- [Work item]
Here are some records. Copy each one exactly.
Input data section start
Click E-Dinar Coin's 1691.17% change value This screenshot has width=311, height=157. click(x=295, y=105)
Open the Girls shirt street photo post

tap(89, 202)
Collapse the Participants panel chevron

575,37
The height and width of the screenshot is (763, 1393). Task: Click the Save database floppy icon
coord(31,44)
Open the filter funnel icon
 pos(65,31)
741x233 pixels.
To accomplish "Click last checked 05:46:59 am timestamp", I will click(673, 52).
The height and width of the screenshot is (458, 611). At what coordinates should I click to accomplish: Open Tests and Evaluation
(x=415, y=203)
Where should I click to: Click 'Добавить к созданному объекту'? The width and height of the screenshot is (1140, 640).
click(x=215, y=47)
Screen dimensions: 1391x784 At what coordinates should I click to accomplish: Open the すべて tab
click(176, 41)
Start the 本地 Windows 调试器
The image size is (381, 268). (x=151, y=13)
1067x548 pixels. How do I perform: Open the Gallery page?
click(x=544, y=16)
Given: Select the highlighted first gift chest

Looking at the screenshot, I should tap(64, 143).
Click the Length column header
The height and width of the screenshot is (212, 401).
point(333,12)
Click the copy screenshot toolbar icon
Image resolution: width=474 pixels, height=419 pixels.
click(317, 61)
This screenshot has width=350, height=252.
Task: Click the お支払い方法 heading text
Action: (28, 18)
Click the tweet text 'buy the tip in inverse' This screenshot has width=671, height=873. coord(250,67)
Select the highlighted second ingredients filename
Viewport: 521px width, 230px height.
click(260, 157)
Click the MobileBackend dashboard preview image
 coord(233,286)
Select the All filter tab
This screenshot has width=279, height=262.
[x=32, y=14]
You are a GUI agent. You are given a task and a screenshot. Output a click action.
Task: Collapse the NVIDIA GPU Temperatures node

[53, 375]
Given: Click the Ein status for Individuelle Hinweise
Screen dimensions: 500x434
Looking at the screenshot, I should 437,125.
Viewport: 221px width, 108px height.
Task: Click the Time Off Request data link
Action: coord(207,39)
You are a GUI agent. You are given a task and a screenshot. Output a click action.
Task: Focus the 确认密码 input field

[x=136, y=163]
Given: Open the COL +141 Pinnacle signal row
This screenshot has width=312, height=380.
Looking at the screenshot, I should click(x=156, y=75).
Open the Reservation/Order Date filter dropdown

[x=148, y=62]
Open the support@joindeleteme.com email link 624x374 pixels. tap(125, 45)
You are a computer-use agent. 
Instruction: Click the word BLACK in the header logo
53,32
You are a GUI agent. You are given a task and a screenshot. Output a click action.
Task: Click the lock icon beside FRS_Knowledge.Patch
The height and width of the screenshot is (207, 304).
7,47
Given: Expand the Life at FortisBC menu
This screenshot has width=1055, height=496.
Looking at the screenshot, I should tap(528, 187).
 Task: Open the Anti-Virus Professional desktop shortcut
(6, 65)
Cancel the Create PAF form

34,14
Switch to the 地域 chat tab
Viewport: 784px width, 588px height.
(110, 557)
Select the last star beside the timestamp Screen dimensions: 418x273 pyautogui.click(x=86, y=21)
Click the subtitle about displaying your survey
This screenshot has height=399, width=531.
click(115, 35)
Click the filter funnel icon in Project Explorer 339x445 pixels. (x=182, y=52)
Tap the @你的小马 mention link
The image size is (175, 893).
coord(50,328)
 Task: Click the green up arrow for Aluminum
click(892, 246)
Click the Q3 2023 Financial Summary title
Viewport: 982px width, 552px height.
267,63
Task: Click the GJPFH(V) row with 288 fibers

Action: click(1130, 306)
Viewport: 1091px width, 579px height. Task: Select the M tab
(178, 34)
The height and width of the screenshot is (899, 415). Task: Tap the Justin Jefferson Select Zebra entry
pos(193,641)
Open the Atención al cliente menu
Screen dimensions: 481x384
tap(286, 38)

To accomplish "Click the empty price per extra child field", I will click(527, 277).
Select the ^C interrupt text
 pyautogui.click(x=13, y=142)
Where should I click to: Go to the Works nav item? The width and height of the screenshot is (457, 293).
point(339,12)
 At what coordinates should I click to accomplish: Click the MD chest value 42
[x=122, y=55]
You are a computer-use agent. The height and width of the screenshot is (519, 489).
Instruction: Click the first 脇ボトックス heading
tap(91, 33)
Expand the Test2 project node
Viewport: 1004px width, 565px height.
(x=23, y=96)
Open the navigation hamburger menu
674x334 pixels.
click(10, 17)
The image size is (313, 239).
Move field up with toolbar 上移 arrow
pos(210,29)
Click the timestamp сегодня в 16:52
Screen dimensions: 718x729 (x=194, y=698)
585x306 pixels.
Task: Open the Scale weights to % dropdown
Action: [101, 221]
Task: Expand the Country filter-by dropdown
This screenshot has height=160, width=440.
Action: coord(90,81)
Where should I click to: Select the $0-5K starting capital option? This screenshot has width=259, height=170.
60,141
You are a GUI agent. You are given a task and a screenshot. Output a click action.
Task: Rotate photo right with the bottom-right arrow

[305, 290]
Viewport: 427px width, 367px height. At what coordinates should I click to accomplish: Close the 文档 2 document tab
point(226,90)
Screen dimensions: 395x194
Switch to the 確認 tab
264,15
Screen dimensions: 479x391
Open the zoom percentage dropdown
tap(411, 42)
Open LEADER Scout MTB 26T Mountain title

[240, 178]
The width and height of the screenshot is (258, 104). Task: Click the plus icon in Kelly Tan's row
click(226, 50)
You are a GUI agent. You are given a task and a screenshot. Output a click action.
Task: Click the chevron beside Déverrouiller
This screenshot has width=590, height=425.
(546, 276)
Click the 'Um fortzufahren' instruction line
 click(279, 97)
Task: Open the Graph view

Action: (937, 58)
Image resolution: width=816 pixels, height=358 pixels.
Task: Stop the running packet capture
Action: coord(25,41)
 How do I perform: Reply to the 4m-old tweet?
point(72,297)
Input data section end
- [Response to this exercise]
Click E-Dinar Coin's 1691.17% change value This screenshot has width=311, height=157. click(x=295, y=105)
Open the Girls shirt street photo post

tap(89, 202)
Collapse the Participants panel chevron

575,37
The height and width of the screenshot is (763, 1393). Task: Click the Save database floppy icon
coord(31,44)
Open the filter funnel icon
 pos(65,31)
741x233 pixels.
To accomplish "Click last checked 05:46:59 am timestamp", I will click(673, 52).
The height and width of the screenshot is (458, 611). At what coordinates should I click to accomplish: Open Tests and Evaluation
(x=415, y=203)
Where should I click to: Click 'Добавить к созданному объекту'? The width and height of the screenshot is (1140, 640).
click(x=215, y=47)
Screen dimensions: 1391x784 At what coordinates should I click to accomplish: Open the すべて tab
click(176, 41)
Start the 本地 Windows 调试器
The image size is (381, 268). (x=151, y=13)
1067x548 pixels. How do I perform: Open the Gallery page?
click(x=544, y=16)
Given: Select the highlighted first gift chest

Looking at the screenshot, I should tap(64, 143).
Click the Length column header
The height and width of the screenshot is (212, 401).
point(333,12)
Click the copy screenshot toolbar icon
Image resolution: width=474 pixels, height=419 pixels.
click(317, 61)
This screenshot has width=350, height=252.
Task: Click the お支払い方法 heading text
Action: (28, 18)
Click the tweet text 'buy the tip in inverse' This screenshot has width=671, height=873. coord(250,67)
Select the highlighted second ingredients filename
Viewport: 521px width, 230px height.
click(260, 157)
Click the MobileBackend dashboard preview image
 coord(233,286)
Select the All filter tab
This screenshot has width=279, height=262.
[x=32, y=14]
You are a GUI agent. You are given a task and a screenshot. Output a click action.
Task: Collapse the NVIDIA GPU Temperatures node

[53, 375]
Given: Click the Ein status for Individuelle Hinweise
Screen dimensions: 500x434
Looking at the screenshot, I should 437,125.
Viewport: 221px width, 108px height.
Task: Click the Time Off Request data link
Action: coord(207,39)
You are a GUI agent. You are given a task and a screenshot. Output a click action.
Task: Focus the 确认密码 input field

[x=136, y=163]
Given: Open the COL +141 Pinnacle signal row
This screenshot has width=312, height=380.
Looking at the screenshot, I should click(x=156, y=75).
Open the Reservation/Order Date filter dropdown

[x=148, y=62]
Open the support@joindeleteme.com email link 624x374 pixels. tap(125, 45)
You are a computer-use agent. 
Instruction: Click the word BLACK in the header logo
53,32
You are a GUI agent. You are given a task and a screenshot. Output a click action.
Task: Click the lock icon beside FRS_Knowledge.Patch
The height and width of the screenshot is (207, 304).
7,47
Given: Expand the Life at FortisBC menu
This screenshot has width=1055, height=496.
Looking at the screenshot, I should tap(528, 187).
 Task: Open the Anti-Virus Professional desktop shortcut
(6, 65)
Cancel the Create PAF form

34,14
Switch to the 地域 chat tab
Viewport: 784px width, 588px height.
(110, 557)
Select the last star beside the timestamp Screen dimensions: 418x273 pyautogui.click(x=86, y=21)
Click the subtitle about displaying your survey
This screenshot has height=399, width=531.
click(115, 35)
Click the filter funnel icon in Project Explorer 339x445 pixels. (x=182, y=52)
Tap the @你的小马 mention link
The image size is (175, 893).
coord(50,328)
 Task: Click the green up arrow for Aluminum
click(892, 246)
Click the Q3 2023 Financial Summary title
Viewport: 982px width, 552px height.
267,63
Task: Click the GJPFH(V) row with 288 fibers

Action: click(1130, 306)
Viewport: 1091px width, 579px height. Task: Select the M tab
(178, 34)
The height and width of the screenshot is (899, 415). Task: Tap the Justin Jefferson Select Zebra entry
pos(193,641)
Open the Atención al cliente menu
Screen dimensions: 481x384
tap(286, 38)

To accomplish "Click the empty price per extra child field", I will click(527, 277).
Select the ^C interrupt text
 pyautogui.click(x=13, y=142)
Where should I click to: Go to the Works nav item? The width and height of the screenshot is (457, 293).
point(339,12)
 At what coordinates should I click to accomplish: Click the MD chest value 42
[x=122, y=55]
You are a computer-use agent. The height and width of the screenshot is (519, 489).
Instruction: Click the first 脇ボトックス heading
tap(91, 33)
Expand the Test2 project node
Viewport: 1004px width, 565px height.
(x=23, y=96)
Open the navigation hamburger menu
674x334 pixels.
click(10, 17)
The image size is (313, 239).
Move field up with toolbar 上移 arrow
pos(210,29)
Click the timestamp сегодня в 16:52
Screen dimensions: 718x729 (x=194, y=698)
585x306 pixels.
Task: Open the Scale weights to % dropdown
Action: [101, 221]
Task: Expand the Country filter-by dropdown
This screenshot has height=160, width=440.
Action: coord(90,81)
Where should I click to: Select the $0-5K starting capital option? This screenshot has width=259, height=170.
60,141
You are a GUI agent. You are given a task and a screenshot. Output a click action.
Task: Rotate photo right with the bottom-right arrow

[305, 290]
Viewport: 427px width, 367px height. At what coordinates should I click to accomplish: Close the 文档 2 document tab
point(226,90)
Screen dimensions: 395x194
Switch to the 確認 tab
264,15
Screen dimensions: 479x391
Open the zoom percentage dropdown
tap(411, 42)
Open LEADER Scout MTB 26T Mountain title

[240, 178]
The width and height of the screenshot is (258, 104). Task: Click the plus icon in Kelly Tan's row
click(226, 50)
You are a GUI agent. You are given a task and a screenshot. Output a click action.
Task: Click the chevron beside Déverrouiller
This screenshot has width=590, height=425.
(546, 276)
Click the 'Um fortzufahren' instruction line
 click(279, 97)
Task: Open the Graph view

Action: (937, 58)
Image resolution: width=816 pixels, height=358 pixels.
Task: Stop the running packet capture
Action: coord(25,41)
 How do I perform: Reply to the 4m-old tweet?
point(72,297)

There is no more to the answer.